- **Try it**:
Summarize the thread below on using custom functions in dplyr's mutate in three sentences.

How to use custom functions in mutate (dplyr)?
In many cases it's sufficient to create a vectorized version of the function:
your_function_V <- Vectorize(your_function)
The vectorized function is then usable in a dplyr's mutate
. See also this blog post.
The function posted in the question however takes one two-dimensional input from two different columns. Therefore we need to modify this, so the inputs are individual, before we vectorize.
binom.test.p <- function(x, y) {
# input x and y
x <- c(x, y)
if (is.na(x[1])|is.na(x[2])|(x[1]+x[2])<10) {
return(NA)
}
else {
return(binom.test(x, alternative="two.sided")$p.value)
}
}
# vectorized function
binom.test.p_V <- Vectorize(binom.test.p)
table %>%
mutate(Ratio = binom.test.p_V(ref_SG1_E2_1_R1_Sum, alt_SG1_E2_1_R1_Sum))
# works!
Your problem seems to be binom.test
instead of dplyr
, binom.test
is not vectorized, so you can not expect it work on vectors; You can use mapply
on the two columns with mutate
:
table %>%
mutate(Ratio = mapply(function(x, y) binom.test.p(c(x,y)),
ref_SG1_E2_1_R1_Sum,
alt_SG1_E2_1_R1_Sum))
# geneId ref_SG1_E2_1_R1_Sum alt_SG1_E2_1_R1_Sum Ratio
#1 a 10 10 1
#2 b 20 20 1
#3 c 10 10 1
#4 d 15 15 1
As for the last one, you need mutate_at
instead of mutate
:
table %>%
mutate_at(.vars=c(2:3), .funs=funs(sum=sum(.)))

- **Given information**:
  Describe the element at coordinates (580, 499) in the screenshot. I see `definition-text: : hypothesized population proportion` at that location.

- **Solution to the exercise**:
A custom function can often be used inside mutate once it is wrapped with Vectorize, but the function in the question first has to be rewritten to take two separate inputs instead of one two-element input built from two columns. Another reply says the real problem is that binom.test is not vectorized and suggests running mapply over the two columns inside mutate. For the last part of the question, that reply says to use mutate_at instead of mutate.